- Garuga Location of Garuga, Uganda Placement on map is approximate
- Coordinates: 00°03′25″N 32°33′49″E﻿ / ﻿0.05694°N 32.56361°E
- Country: Uganda
- Region: Central Region
- District: Wakiso District
- Counties of Wakiso District: Busiro County
- Elevation: 1,132 m (3,714 ft)

= Garuga, Uganda =

Garuga is a neighborhood in Wakiso District, Uganda.

==Location==
The neighborhood is located on a peninsula along the northern shores of Lake Victoria. The name refers to the villages at the tip of that peninsular, including Bulega, Bugabo, Nakifulube and Ntabwe. The Garuga Peninsula is approximately 21.5 km, by road, east of Entebbe International Airport, Uganda's largest civilian and military airport. The coordinates of Garuga are 0°03'25.0"N, 32°33'49.0"E (Latitude:0.056944; Longitude:32.563611). The average elevation of the neighborhood is 1132 m, above sea level.

==Overview==
As of February 2019, Garuga is an upscale neighborhood, with the most prominent development in the area being the Pearl Marina Resort, under development by Centum Investments, a Nairobi-based private equity firm. The development sits on 389 acre of prime lakeside real estate. The lakeside is dotted with other resorts, including Katomi Kingdom Resort, and Country Lake Resort. Other developments in the neighborhood include Garuga Resort Beach, a private beach. There is a motor race track called Uganda Motocross Track Garuga. Also found here is the Uganda Buddhist Centre.
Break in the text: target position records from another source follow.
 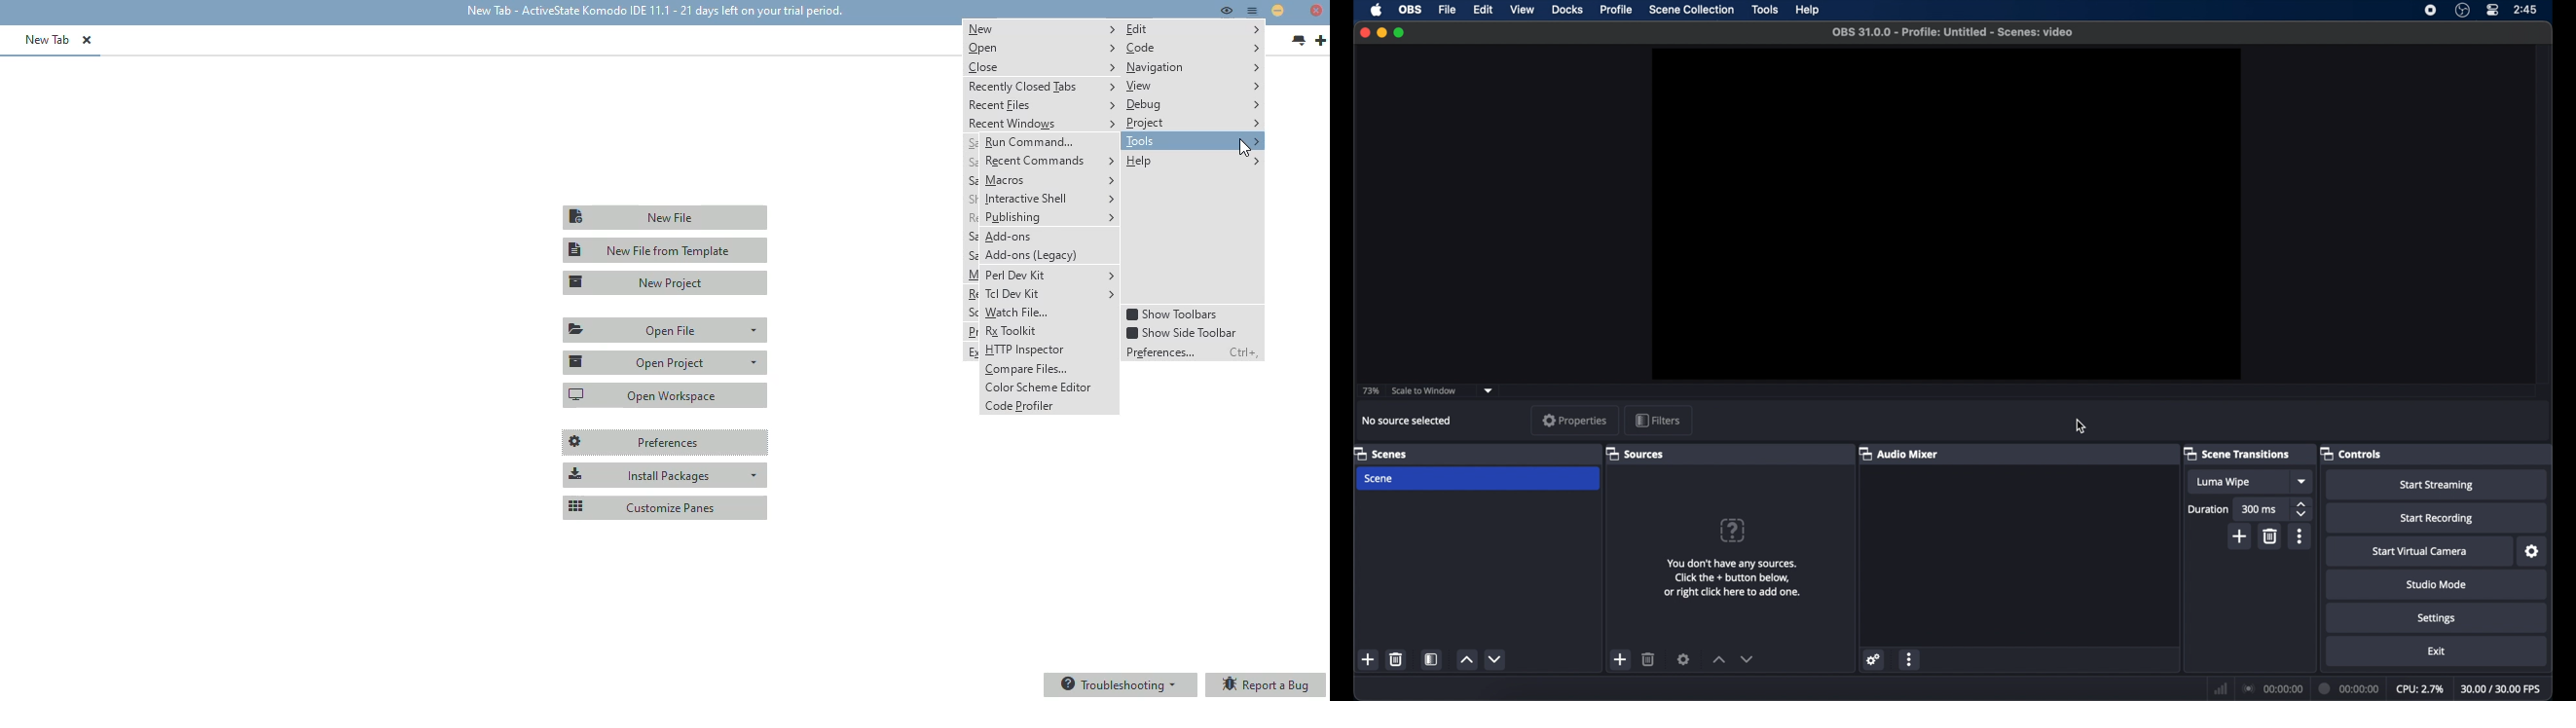 What do you see at coordinates (1734, 530) in the screenshot?
I see `help` at bounding box center [1734, 530].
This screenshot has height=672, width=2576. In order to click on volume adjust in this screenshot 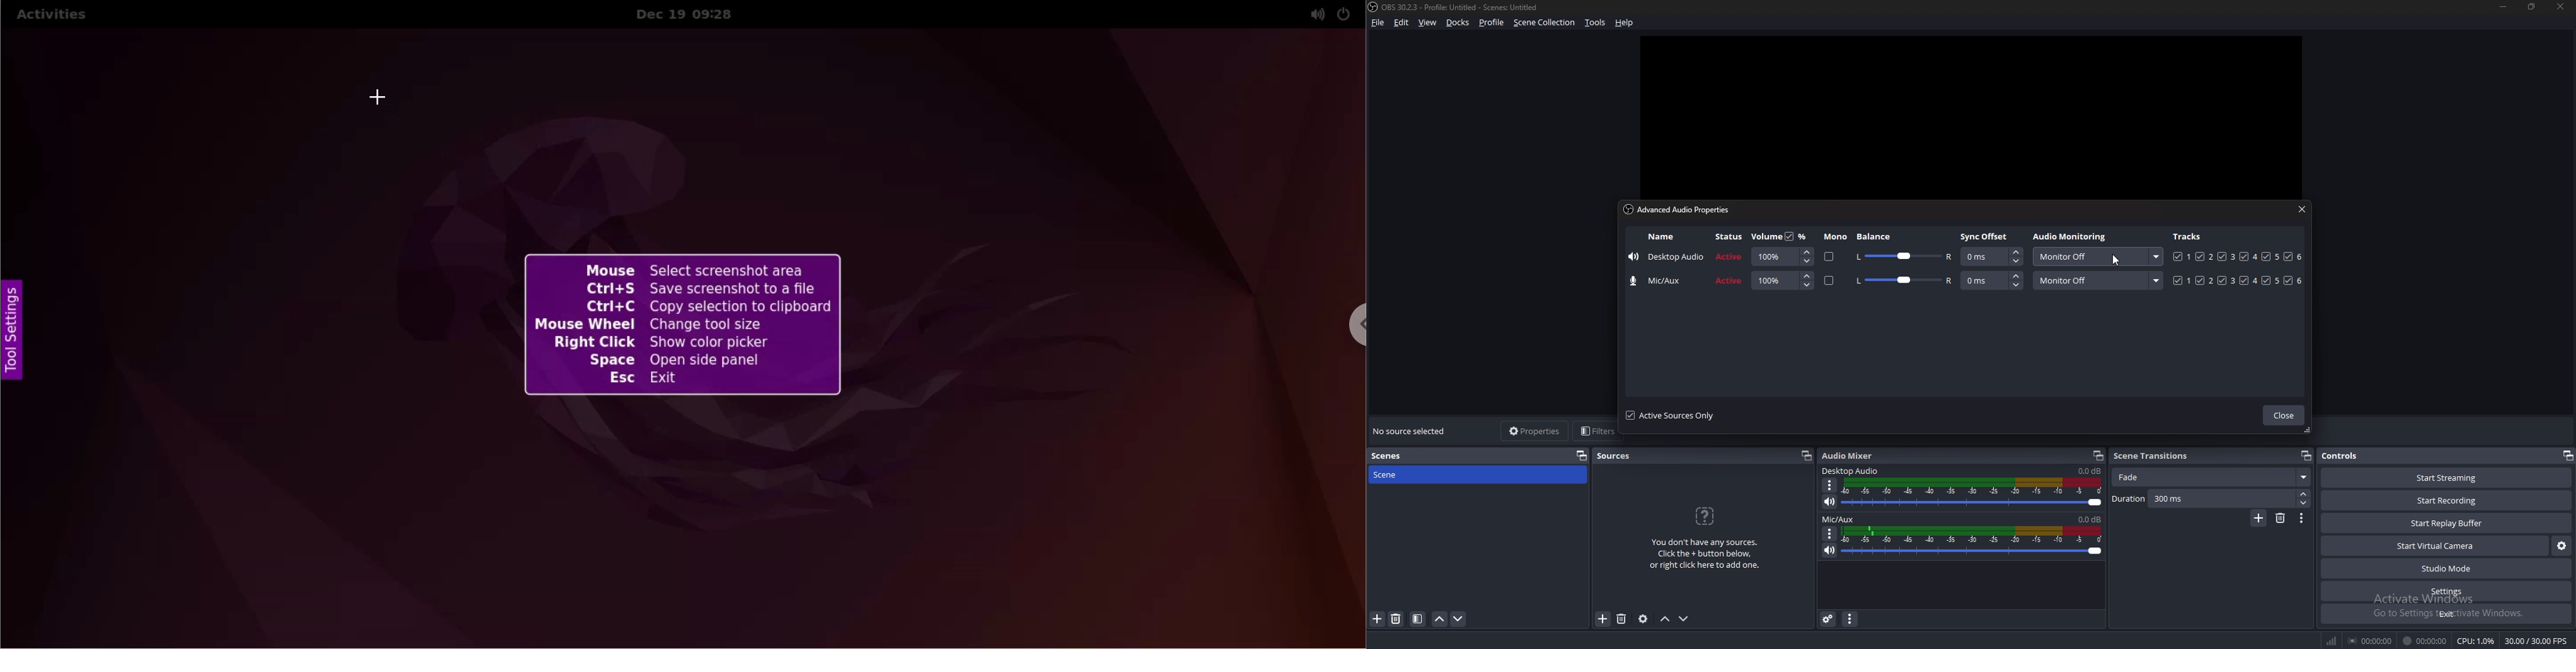, I will do `click(1781, 256)`.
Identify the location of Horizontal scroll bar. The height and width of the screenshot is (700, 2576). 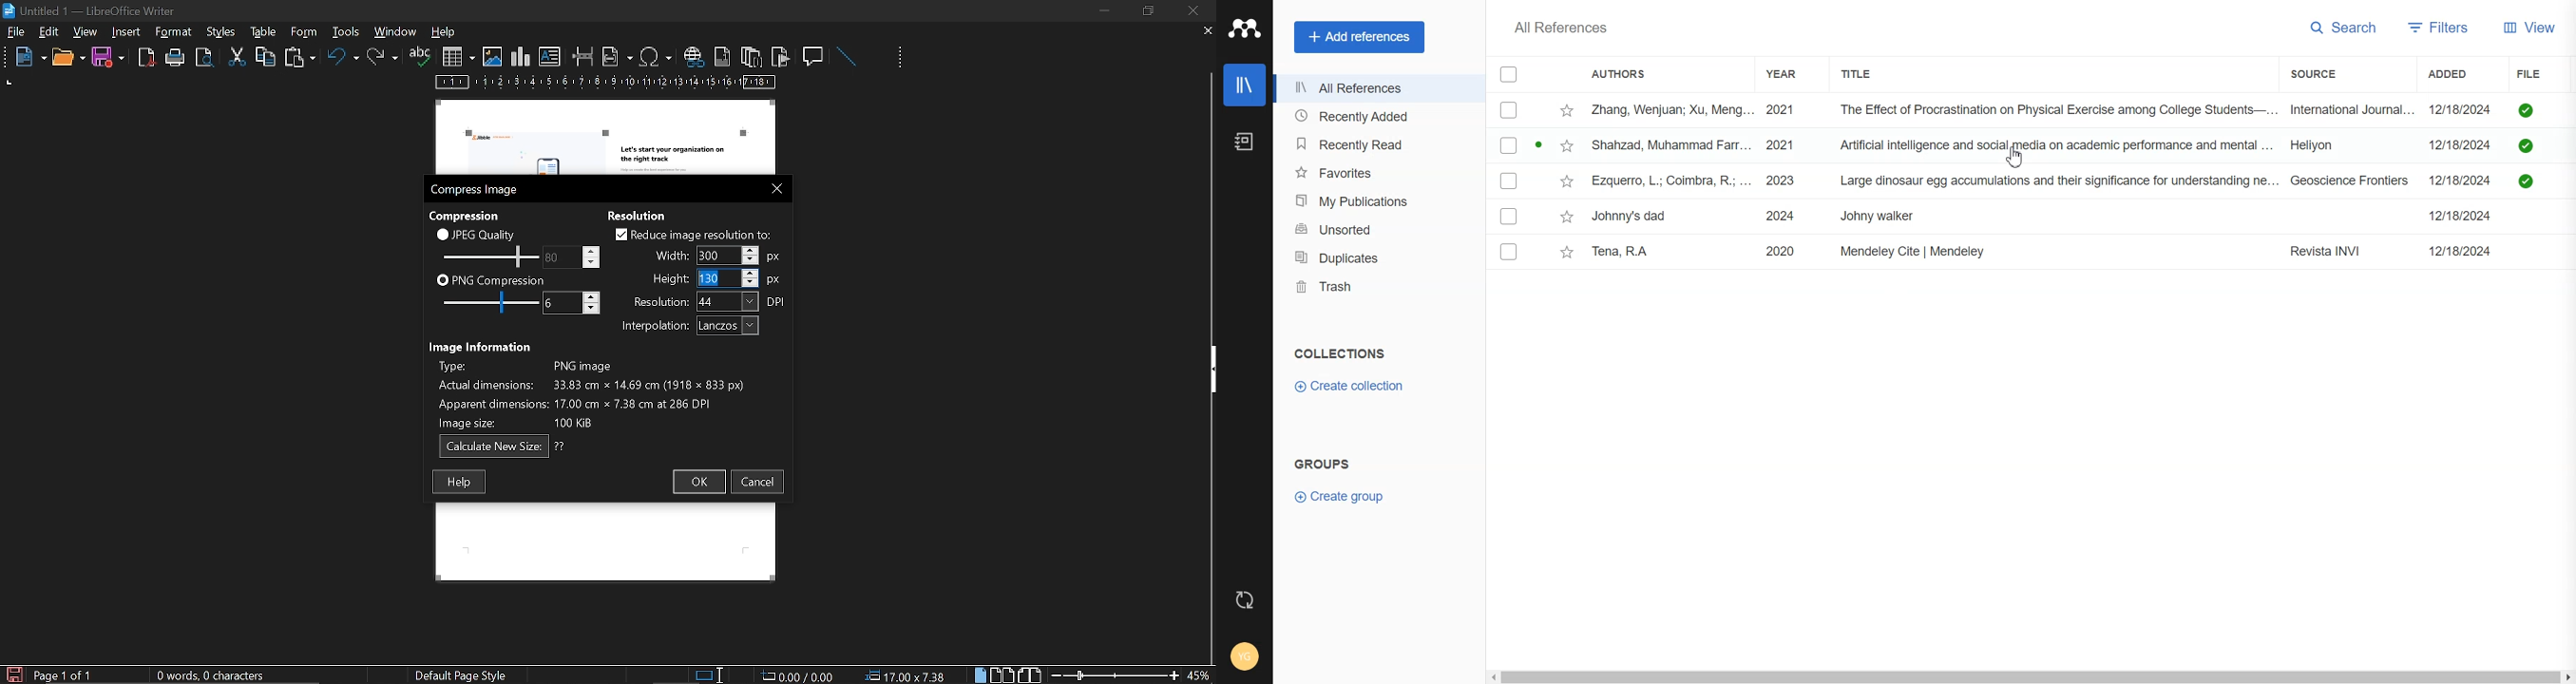
(2031, 674).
There are individual private homes closer to Kampala–Entebbe Road, but as one moves further into the neighborhood and gets closer to the lake, the resorts and gated communities become more common.

==Other consideration==
The Uganda government plans to tarmac the 8 km, Garuga Road, that stretches from Mpala, along the Kampala–Entebbe Road to Katomi Kingdom Resort and runs through the middle of the Garuga neighborhood.